User 1: Network Administrator at a small business

  • Feedback:

    Wanted real-time alerting instead of batch processing.

    Liked the file upload simplicity.

    Mentioned that interpreting the probability score was unclear — suggested using labels like “Low”, “Medium”, “High Threat”.

User 2: Cybersecurity Analyst (Freelancer)

  • Feedback:

    Liked the simplicity of the web interface.

    Wanted support for Mac syslogs or Apache logs (not just HDFS/BGL).

    Mentioned the need for visual analytics.

User 3: IT Support Technician (Kazan Federal University)

  • Feedback:

    Wanted command-line automation examples in the documentation.

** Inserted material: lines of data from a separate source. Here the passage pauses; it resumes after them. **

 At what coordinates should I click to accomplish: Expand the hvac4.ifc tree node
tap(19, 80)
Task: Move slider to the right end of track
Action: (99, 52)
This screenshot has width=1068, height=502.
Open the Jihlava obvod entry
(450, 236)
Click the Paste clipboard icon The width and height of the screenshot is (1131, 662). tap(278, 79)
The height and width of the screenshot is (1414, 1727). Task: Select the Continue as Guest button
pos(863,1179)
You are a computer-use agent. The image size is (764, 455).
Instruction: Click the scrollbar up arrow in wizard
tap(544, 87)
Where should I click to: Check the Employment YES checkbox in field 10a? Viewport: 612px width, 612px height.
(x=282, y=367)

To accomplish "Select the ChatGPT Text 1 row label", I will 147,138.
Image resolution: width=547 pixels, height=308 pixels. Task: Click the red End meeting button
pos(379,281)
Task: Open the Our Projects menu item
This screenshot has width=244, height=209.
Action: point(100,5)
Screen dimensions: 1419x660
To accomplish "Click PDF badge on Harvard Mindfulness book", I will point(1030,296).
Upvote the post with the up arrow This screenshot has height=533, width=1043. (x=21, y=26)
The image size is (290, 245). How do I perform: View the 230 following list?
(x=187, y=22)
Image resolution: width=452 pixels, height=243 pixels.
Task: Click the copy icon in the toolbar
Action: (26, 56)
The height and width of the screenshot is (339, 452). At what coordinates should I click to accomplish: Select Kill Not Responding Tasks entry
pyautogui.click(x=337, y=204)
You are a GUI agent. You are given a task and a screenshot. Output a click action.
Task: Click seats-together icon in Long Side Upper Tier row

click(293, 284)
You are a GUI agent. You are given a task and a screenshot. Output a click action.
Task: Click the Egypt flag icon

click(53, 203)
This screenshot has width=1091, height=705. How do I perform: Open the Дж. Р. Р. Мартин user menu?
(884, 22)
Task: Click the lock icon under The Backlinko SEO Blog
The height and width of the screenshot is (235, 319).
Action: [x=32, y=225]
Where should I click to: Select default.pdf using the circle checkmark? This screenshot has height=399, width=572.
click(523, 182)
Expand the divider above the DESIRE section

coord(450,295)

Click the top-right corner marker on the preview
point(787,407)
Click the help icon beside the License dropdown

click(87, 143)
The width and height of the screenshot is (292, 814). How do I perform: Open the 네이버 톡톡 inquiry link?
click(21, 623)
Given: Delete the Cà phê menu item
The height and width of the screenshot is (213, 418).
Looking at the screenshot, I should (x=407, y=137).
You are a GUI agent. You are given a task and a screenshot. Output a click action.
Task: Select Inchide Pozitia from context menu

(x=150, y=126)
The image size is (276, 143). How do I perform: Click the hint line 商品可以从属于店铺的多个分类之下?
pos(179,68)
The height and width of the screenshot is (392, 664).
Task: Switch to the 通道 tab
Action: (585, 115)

    The colors were not quite well chosen, which makes the text difficult to see at times.

Analyze #

  • The highest priority issue was support for Mac os system log files.
  • The medium priority issues are visual analytics and inappropriate colors.
  • The lowest priority issues are interpretation of the probability estimate, command-line automation examples in the documentation, and real-time alerting support

Iteration & Refinement #

Implemented features based on feedback #

  • Added support for Mac os system log files
  • Changed user colors and user interface

Performance & Stability #

MetricDescriptionCurrent Status
Inference TimeTime from file upload to prediction~2s for avg log file (~300 lines)
Accuracy - F1 ScoreML model performance (on HDFS and BGL logs)Accuracy (HDFS: 98%, BGL: >99%), Precision (HDFS: 88%, BGL: >99%), Recall (HDFS: 36%, BGL: >99%), F1 Score (HDFS: 51%, BGL: >99%)

Documentation #

  • README.md file explains the idea of the application and the problem it solves, project setup, dependencies, and usage.

ML Model Refinement #

  • This week was implemented model for Mac OS system log files. Until Friday we preprocessed data and created parser for raw log files. Then we trained unsupervised Isolation Forest model and got distribution of anomaly degrees of each log line in training data. Based on it was chosen threshold = 0 for classifying anomaly. Next weeks we’ll add 1 or 2 models for other log file types (Windows/Hadoop) and improve HDFS model performance (need at least 70 for accuracy, precision, recall and f1-scroe).

Weekly commitments #

Individual contribution of each participant #

Paramon:

Bulat:

Plan for Next Week #

Next week we have plans to:

  • Make a new model and parser for Windows logs.
  • Test the system for any potential bugs.
  • Improve the web user inferface.
  • Improve HDFS model performance.

Confirmation of the code’s operability #

We confirm that the code in the main branch:

  • In working condition.
  • Run via docker-compose (or another alternative described in the README.md).